#### About this task
Pictures stay out of the copy. Retype exactly, and only, the lines from the one containing "Instruction: Click the Stop simulation icon" through the end of the listing below.

#### Record set

+ + + + + + +

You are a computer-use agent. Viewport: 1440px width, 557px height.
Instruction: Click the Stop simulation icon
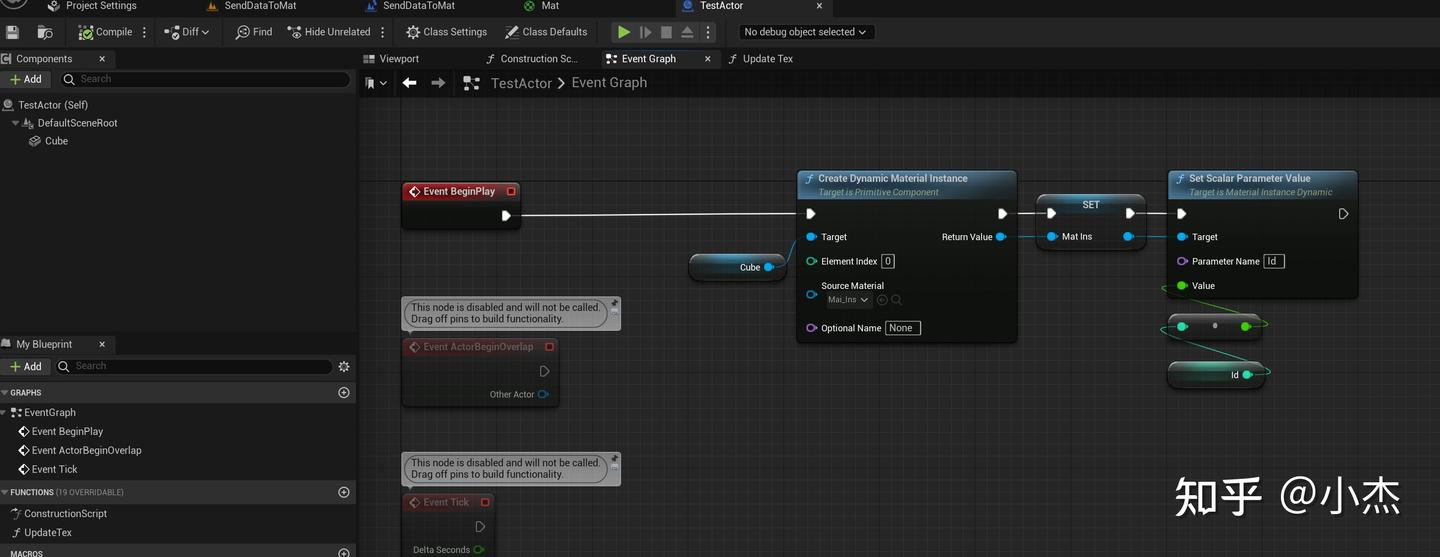pos(667,32)
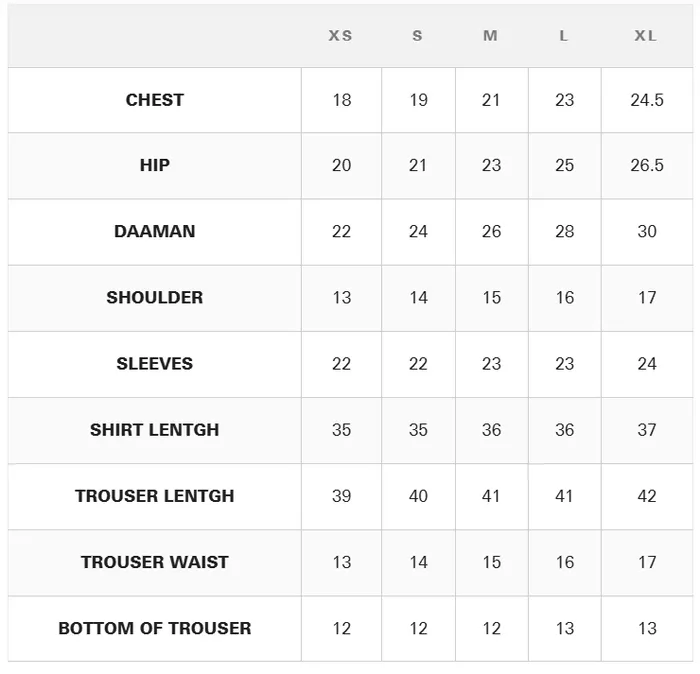Click the XL shirt length value 37

pos(647,430)

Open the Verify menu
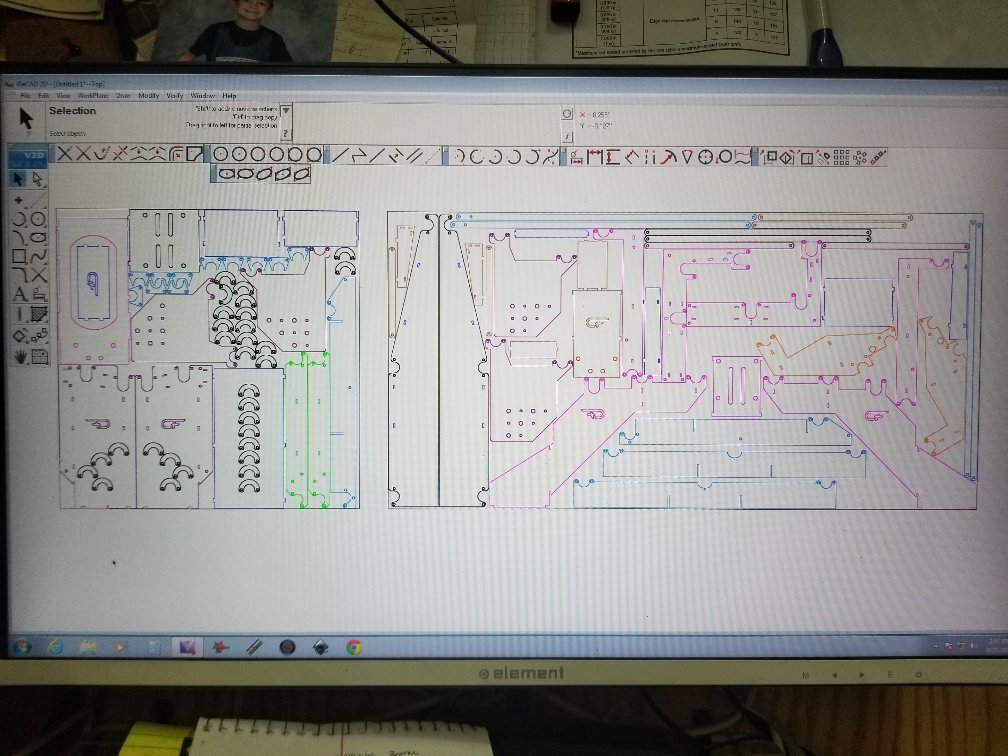(x=175, y=96)
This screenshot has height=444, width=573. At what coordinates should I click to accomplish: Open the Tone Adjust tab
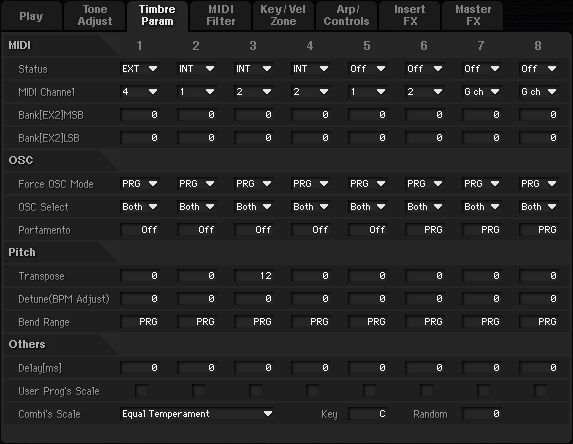tap(95, 16)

+ + + + + + +

#### Result of this task
Instruction: Click the Stop simulation icon
pos(667,32)
Click the XL shirt length value 37

pos(647,430)

Open the Verify menu
(x=175, y=96)
This screenshot has height=444, width=573. At what coordinates should I click to accomplish: Open the Tone Adjust tab
tap(95, 16)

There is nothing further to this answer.